Culture – the way we are raised, the people who surround us – influences everything about us. It influences the way we act, the way we speak, and the way we think. Not one aspect of our lives can remain untouched by it.
Modern science has, in a sense, become a culture of its own that unites the individual cultures of those within. But despite this, each individual remains influenced by the culture around him. So a scientist in France is a part of the same scientific culture as a scientist in England, but the Frenchman is still influenced by French culture and the Englishman by English culture. As a result, the scientific culture can be somewhat turbulent when national cultures are at odds.
The purpose of science is to discover how (experimentally) and why (theoretically) the world works. There is very little disagreement between scientists about the proven facts of nature. Gravity exists (well, kind of) and makes stuff fall. Friction exists and makes stuff stop moving. The list goes on. But when scientists begin creating theories about how they believe the world should work, national cultures begin to be at odds. A good example of this is Greece versus Italy, Aristotle versus Galileo. Each scientist came to his conclusions based on his cultural preconceptions. Aristotle would have believed that the gods controlled every aspect of life based on whether or not they were happy with humans, so every natural phenomenon was a direct result of human actions. He would also have believed that astrologers could tell the future based on the stars. With these preconceptions, he could not possibly believe that the earth was not the center of the universe. But Galileo’s Christian worldview did not hold these preconceptions, so he was not restricted by them. Furthermore, Galileo would have believed that the world was imperfect and full of sin, so he could come to the conclusion that a perfect universe could not possibly revolve around such an imperfect object as the earth.
It is no coincidence that the sun-centered model came from the western, Christian world. Such a model disagreed with the fundamental beliefs of the eastern world. And this makes an interesting point about the relationship between science and the fundamental beliefs of different cultures. Science serves as a way to discover what fundamental beliefs truly agree with reality, but discoveries can never be made unless there is a diversity of beliefs. Therefore, it is essential to encourage cultural diversity in science because you never know which culture might be able to reveal something about reality that others were blind to. It is also important to realize that sometimes the correct idea seems the most absurd, so you must be careful when determining what is really true.
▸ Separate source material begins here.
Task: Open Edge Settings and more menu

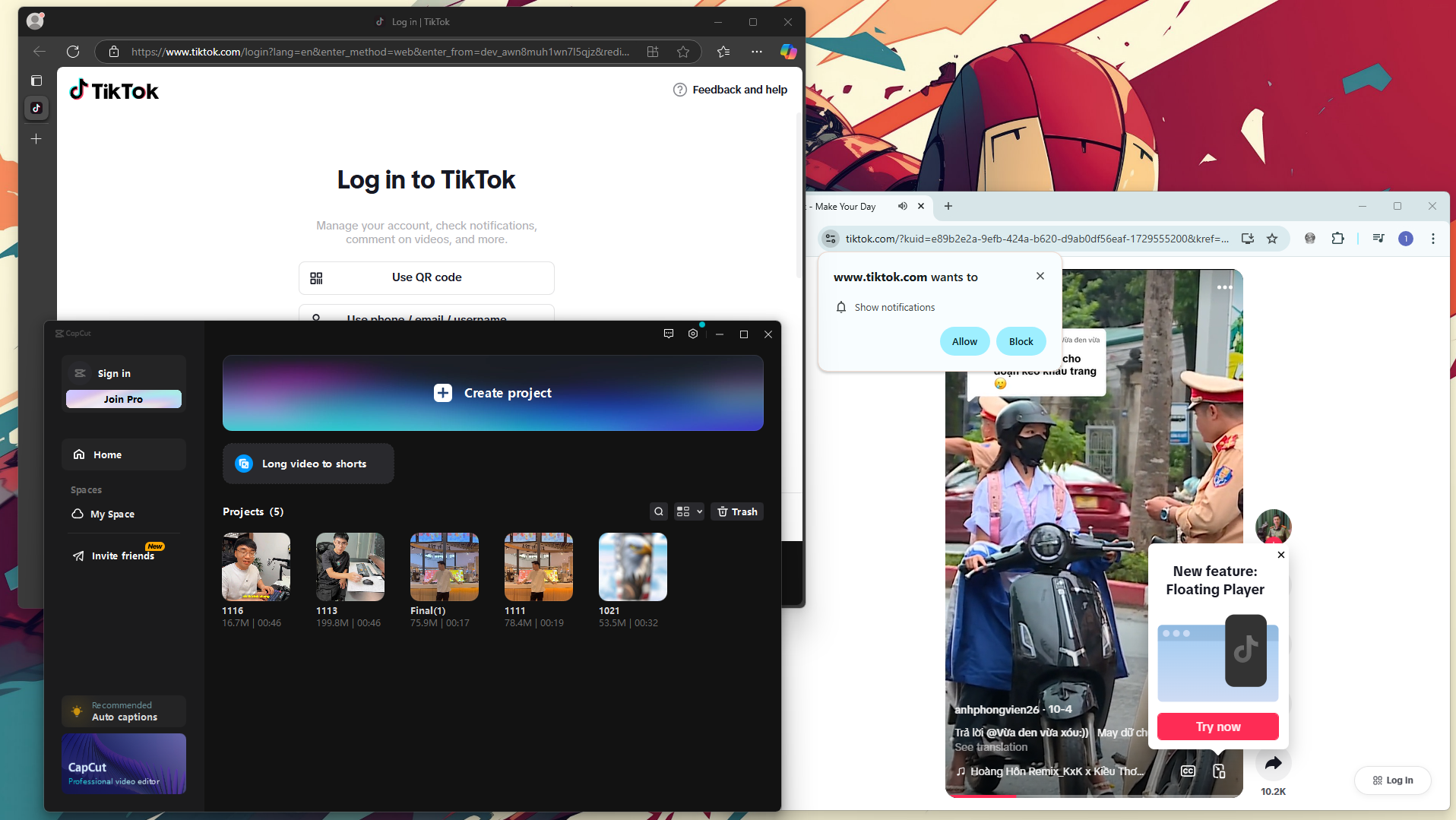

Ultimately, you must be able to understand the culture from which ideas come before you can truly understand the ideas in themselves. If you understand why someone believes something, you will be more likely to understand what they believe, whether you agree with it or not. And if you do disagree, you will be able to better articulate your reasoning because you will know what core idea it is that you disagree with. At this point, you will not likely be able to have a particularly scientific argument about the disagreement because the issue is not scientific in nature. Science in its purest form cannot be argued against, but its interpretation can. And that is the issue behind almost every “scientific” argument. These interpretations can eventually be proven to be true or false, just as it was between Aristotle and Galileo, but only indirectly through the science they imply. So instead of looking down on different cultures because they interpret science differently than you, look deeper into the culture so you can understand why they interpreted it the way they did. Then, through further scientific investigation, you can determine whether or not the interpretation is valid. And who knows. You might just be surprised to find that they were right all along.